Nicht aufgeben im Abwehrkampf

Die Beschäftigten und Verdi organisieren die Gegenwehr gegen die Kaufhausschließungen bei Galeria Karstadt Kaufhof. Doch Gewerkschaften sind im Einzelhandel seit Jahren in der Defensive.

Ganz verschwinden wird Galeria Kar­stadt Kaufhof (GKK) nicht. Am Montag stimmten die Gläubiger der insolventen Warenhauskette den Sanierungsplänen der Konzernführung zu, wobei sie auf die Rückzahlung eines Großteils des ihnen geschuldeten Geldes verzichteten. Im Gegenzug sollten 47 von 129 Filialen sollen geschlossen werden.

Es fiel ausgerechnet dem Gesamt­betriebsrat zu, am 13. März nach einer Aufsichtsratssitzung an die Öffentlichkeit zu treten und die Presse über die Pläne des Konzerns zu informieren. Damals war noch von der Schließung von 52 Filialen die Rede. »Insgesamt werden somit weit über 5 000 Arbeitnehmerinnen und Arbeitnehmer ihren Arbeitsplatz verlieren«, teilte die Arbeitnehmervertretung mit. Bisher ­arbeiten 17 000 Menschen beim letzten großen Warenhauskonzern in Deutschland.

Aus guten Gründen hüten sich Gewerkschaften normalerweise davor, die Überbringer solcher Hiobsbotschaften zu sein, ist dies doch Aufgabe der verantwortlichen Konzernspitze. Dass dies im Fall von GKK anders war, ist sym­ptomatisch. Während das Unternehmen es nicht für nötig erachtete, den Betroffenen reinen Wein einzuschenken, wollten die Betriebsrät:innen ihre Kolleg:innen nicht länger im Dunkeln lassen. Aus Sicht der für den Einzelhandel zuständigen Gewerkschaft Verdi zeigte der Unwillen der Konzernführung um René Benko, die Betroffenen zu informieren, einmal mehr ­deren Geringschätzung für die Beschäftigten.

Die Dienstleistungsgewerkschaft Verdi erlebte seit ihrer Gründung 2001 einen drastischen Mitglieder­schwund im Bereich des Einzelhandels.

Zum zweiten Mal innerhalb von drei Jahren führt der österreichische Immobilienunternehmer Benko GKK in die Insolvenz.
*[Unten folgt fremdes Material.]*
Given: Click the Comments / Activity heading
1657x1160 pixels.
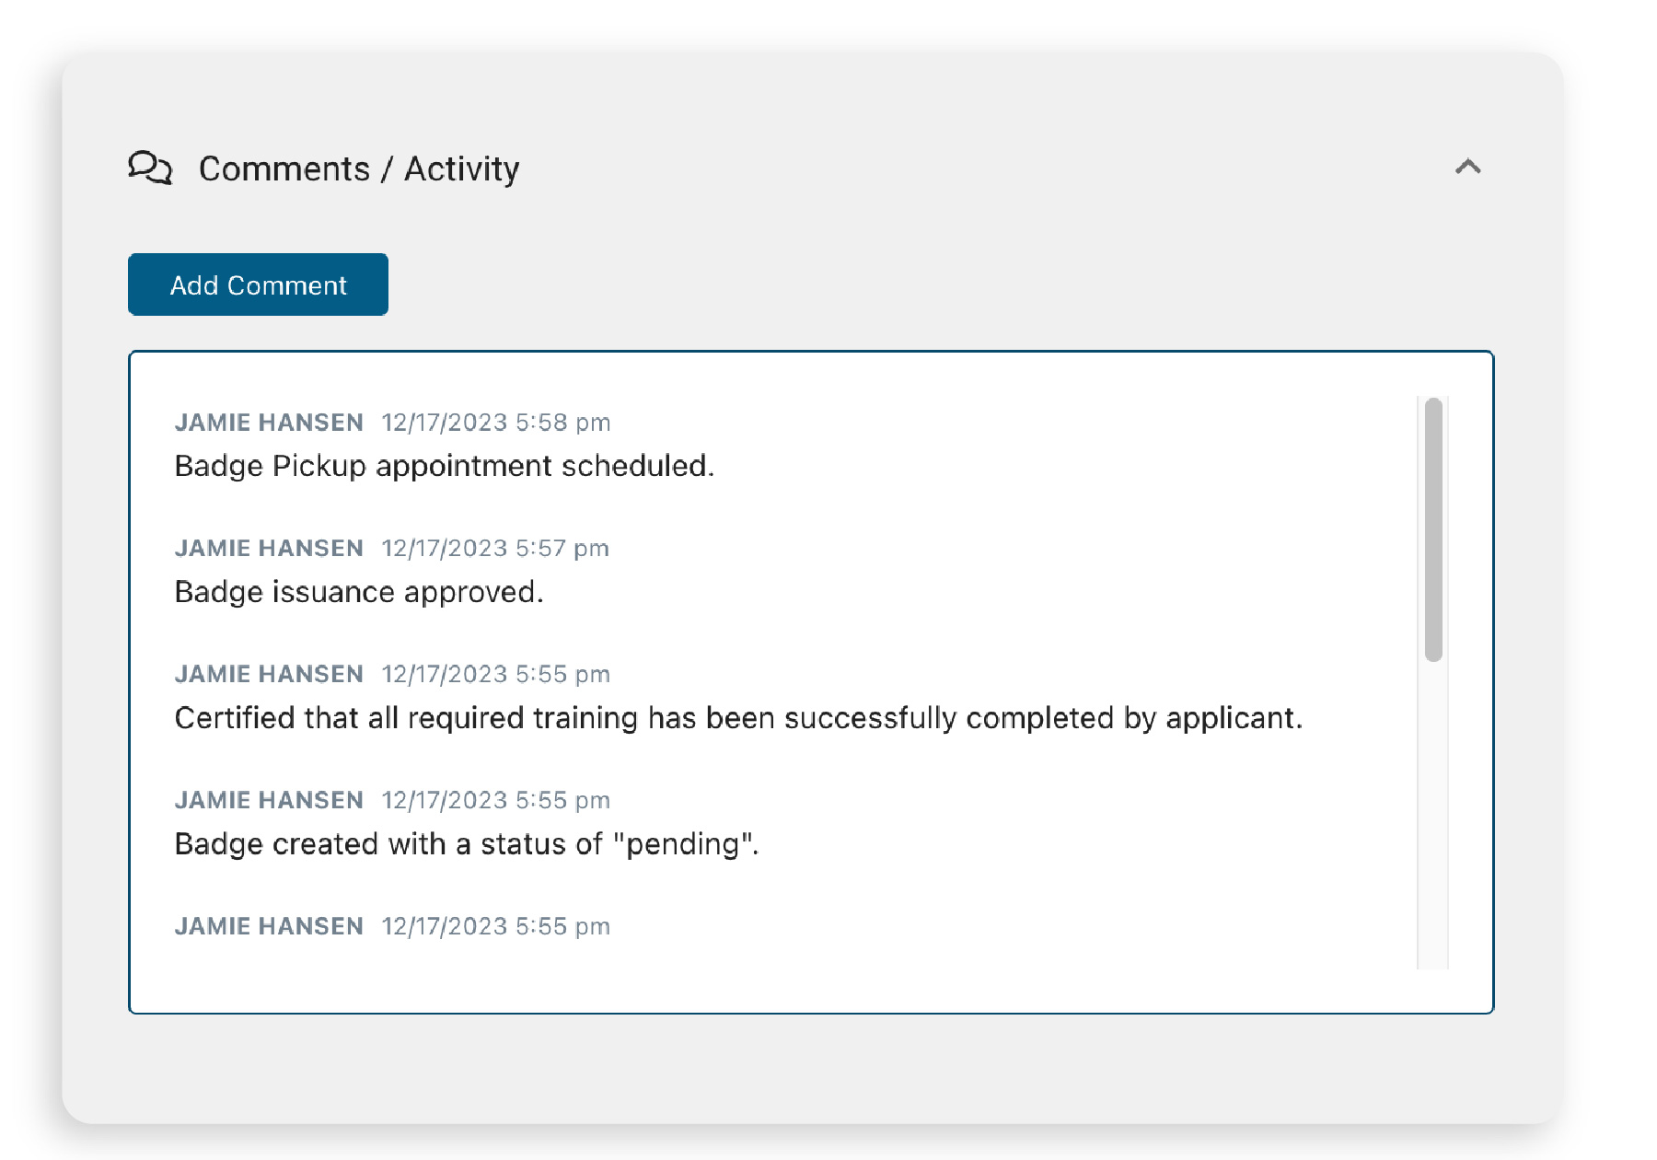Looking at the screenshot, I should (359, 168).
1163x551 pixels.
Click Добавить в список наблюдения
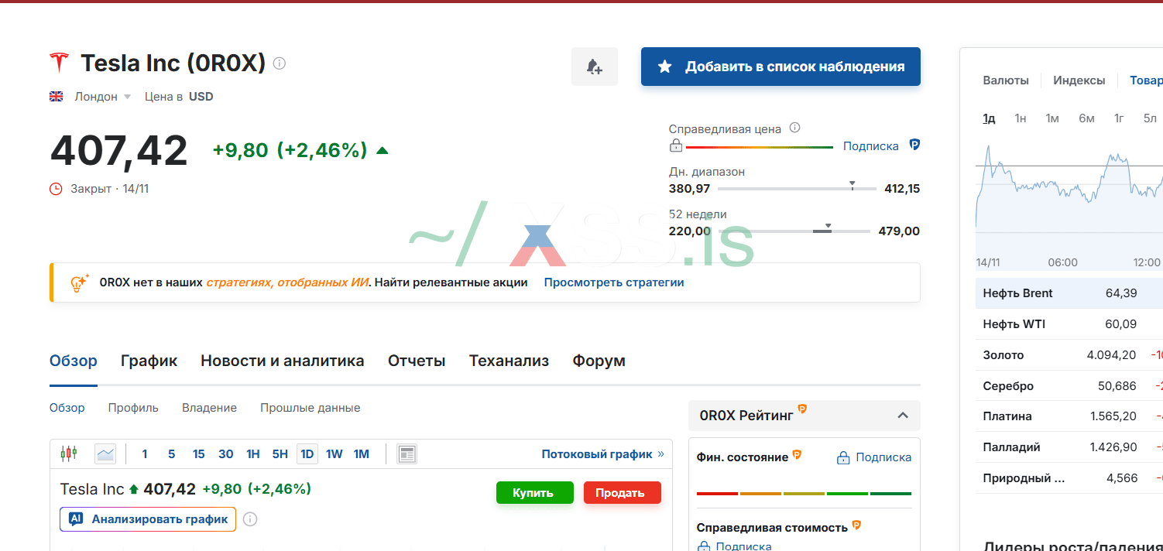[780, 67]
Immer mehr bestätigt sich offenbar die von Verdi schon seit Benkos Übernahme des Konzerns vorgebrachte Befürchtung, dass es ihm weniger um das Unternehmen selbst als um die zugehörigen Innenstadtimmobilien gehe.
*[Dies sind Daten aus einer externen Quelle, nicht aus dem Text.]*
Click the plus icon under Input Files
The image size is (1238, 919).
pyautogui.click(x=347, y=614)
Sein Milliardenvermögen machte Benko vor allem mit Luxus­immobilien in bester Lage. Immer wieder ermittelten österreichische Staatsanwaltschaften gegen Benko wegen Bestechungsvorwürfen; sein undurchsichtiges Firmennetzwerk mit diversen Briefkastenfirmen wurde, so gut es ging, durchleuchtet. 2014 übernahm er die Warenhauskette Karstadt, 2019 ­fusionierte er sie mit Galeria Kaufhof.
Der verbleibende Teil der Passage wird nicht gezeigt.